YOUR GOAL:
Print the lines starting at the one containing "Click the bar for 02.02.2021" and ending at the one containing "Select the 1394 radio button", leaving out the pictures.

MATERIAL PROVIDED:
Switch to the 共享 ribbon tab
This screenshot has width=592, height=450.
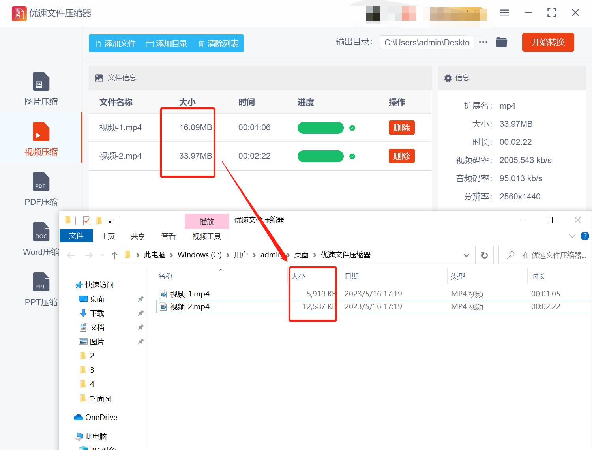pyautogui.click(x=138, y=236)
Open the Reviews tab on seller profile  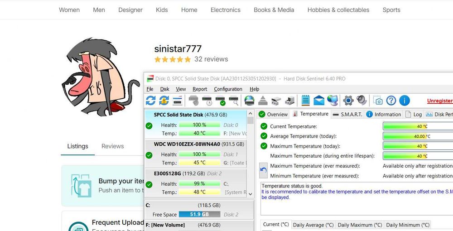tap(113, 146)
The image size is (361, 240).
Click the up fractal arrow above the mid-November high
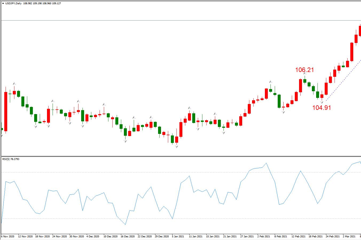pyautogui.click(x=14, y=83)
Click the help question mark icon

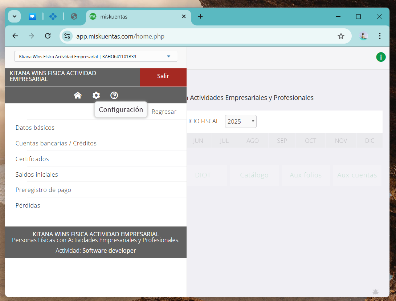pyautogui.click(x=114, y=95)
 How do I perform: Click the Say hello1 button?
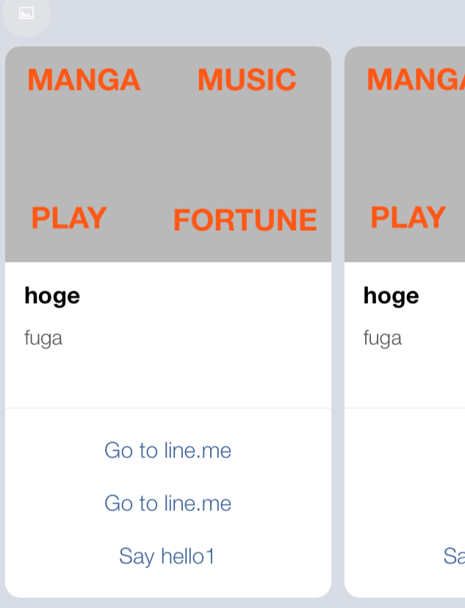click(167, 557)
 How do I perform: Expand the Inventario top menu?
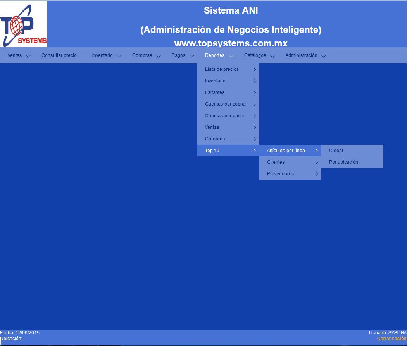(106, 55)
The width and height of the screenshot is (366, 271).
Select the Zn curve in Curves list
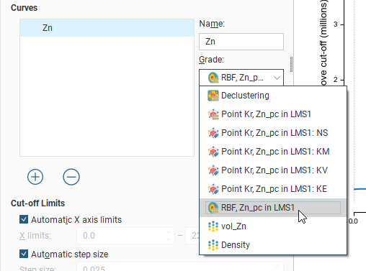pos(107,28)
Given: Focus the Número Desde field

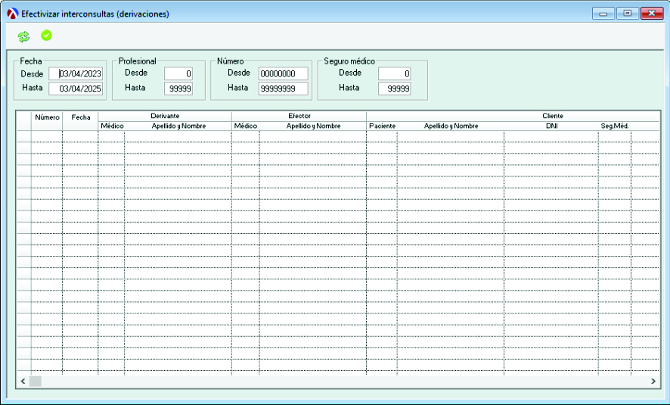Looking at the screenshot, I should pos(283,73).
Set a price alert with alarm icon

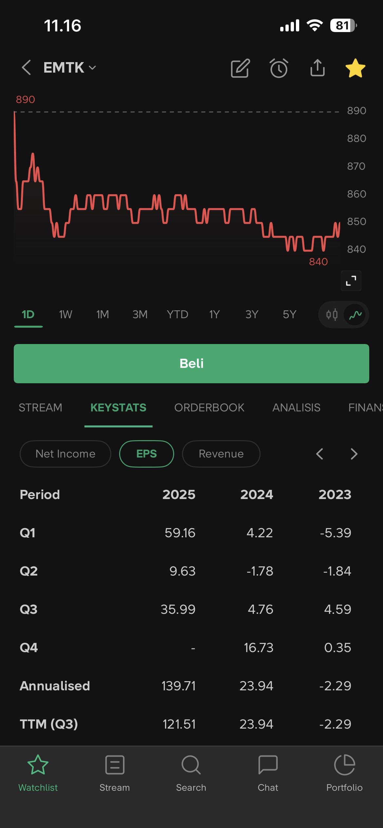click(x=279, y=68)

==

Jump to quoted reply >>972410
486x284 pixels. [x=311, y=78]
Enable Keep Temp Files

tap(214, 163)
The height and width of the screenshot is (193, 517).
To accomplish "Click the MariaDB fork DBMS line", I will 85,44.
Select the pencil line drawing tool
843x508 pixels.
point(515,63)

* * *

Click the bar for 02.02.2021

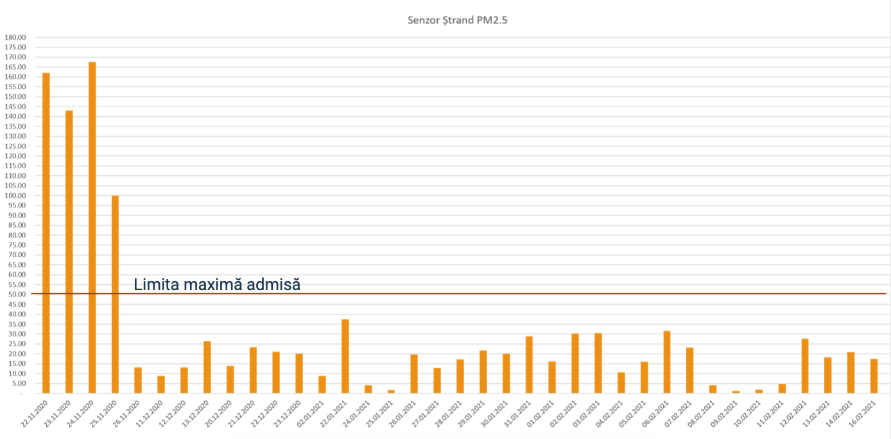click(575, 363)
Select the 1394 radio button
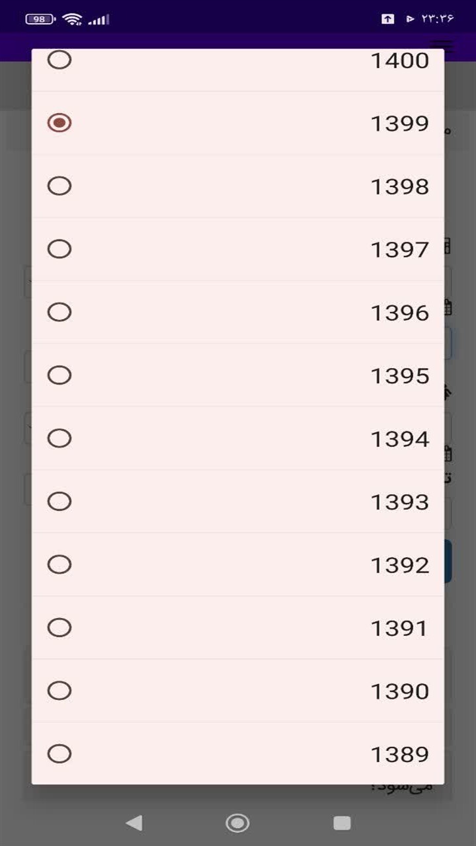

TASK RESPONSE:
Click the bar for 02.02.2021

click(575, 363)
Select the 1394 radio button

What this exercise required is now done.